**PROBLEM TO SOLVE**:
Reproduce the items below verbatim, beginning at the line that contains "has height=457, width=1020." and stopping after the line that contains "Locate an element".

**AVAILABLE RECORDS**:
# # #

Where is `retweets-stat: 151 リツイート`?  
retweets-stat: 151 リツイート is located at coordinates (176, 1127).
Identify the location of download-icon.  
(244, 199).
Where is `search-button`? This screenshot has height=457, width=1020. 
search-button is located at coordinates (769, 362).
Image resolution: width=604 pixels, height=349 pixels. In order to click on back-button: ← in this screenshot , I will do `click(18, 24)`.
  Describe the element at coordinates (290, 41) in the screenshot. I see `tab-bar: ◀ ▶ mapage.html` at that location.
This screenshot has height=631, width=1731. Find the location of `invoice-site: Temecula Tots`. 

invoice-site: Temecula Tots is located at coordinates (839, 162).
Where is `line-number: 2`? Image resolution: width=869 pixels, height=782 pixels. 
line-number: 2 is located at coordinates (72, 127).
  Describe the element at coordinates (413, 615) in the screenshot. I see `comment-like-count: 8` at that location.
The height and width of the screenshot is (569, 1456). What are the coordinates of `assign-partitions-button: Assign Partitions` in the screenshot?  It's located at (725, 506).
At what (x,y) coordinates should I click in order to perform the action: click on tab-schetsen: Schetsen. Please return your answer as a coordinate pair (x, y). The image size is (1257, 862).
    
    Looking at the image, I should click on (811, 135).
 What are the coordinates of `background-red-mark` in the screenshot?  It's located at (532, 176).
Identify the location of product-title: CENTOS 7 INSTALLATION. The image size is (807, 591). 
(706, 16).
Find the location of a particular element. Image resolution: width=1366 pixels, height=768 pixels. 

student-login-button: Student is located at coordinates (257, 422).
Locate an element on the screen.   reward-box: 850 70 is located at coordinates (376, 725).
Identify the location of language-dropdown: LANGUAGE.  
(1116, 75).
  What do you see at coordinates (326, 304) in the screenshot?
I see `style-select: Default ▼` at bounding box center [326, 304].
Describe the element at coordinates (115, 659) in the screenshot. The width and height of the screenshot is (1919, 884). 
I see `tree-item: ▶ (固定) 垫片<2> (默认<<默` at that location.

# # #

**RESULT FOR THIS TASK**:
Where is `search-button`? This screenshot has height=457, width=1020. 
search-button is located at coordinates (769, 362).
Image resolution: width=604 pixels, height=349 pixels. In order to click on back-button: ← in this screenshot , I will do `click(18, 24)`.
  Describe the element at coordinates (290, 41) in the screenshot. I see `tab-bar: ◀ ▶ mapage.html` at that location.
This screenshot has height=631, width=1731. Find the location of `invoice-site: Temecula Tots`. 

invoice-site: Temecula Tots is located at coordinates (839, 162).
Where is `line-number: 2`? Image resolution: width=869 pixels, height=782 pixels. 
line-number: 2 is located at coordinates (72, 127).
  Describe the element at coordinates (413, 615) in the screenshot. I see `comment-like-count: 8` at that location.
The height and width of the screenshot is (569, 1456). What are the coordinates of `assign-partitions-button: Assign Partitions` in the screenshot?  It's located at (725, 506).
At what (x,y) coordinates should I click in order to perform the action: click on tab-schetsen: Schetsen. Please return your answer as a coordinate pair (x, y). The image size is (1257, 862).
    
    Looking at the image, I should click on (811, 135).
 What are the coordinates of `background-red-mark` in the screenshot?  It's located at (532, 176).
Identify the location of product-title: CENTOS 7 INSTALLATION. The image size is (807, 591). 
(706, 16).
Find the location of a particular element. Image resolution: width=1366 pixels, height=768 pixels. 

student-login-button: Student is located at coordinates (257, 422).
Locate an element on the screen.   reward-box: 850 70 is located at coordinates (376, 725).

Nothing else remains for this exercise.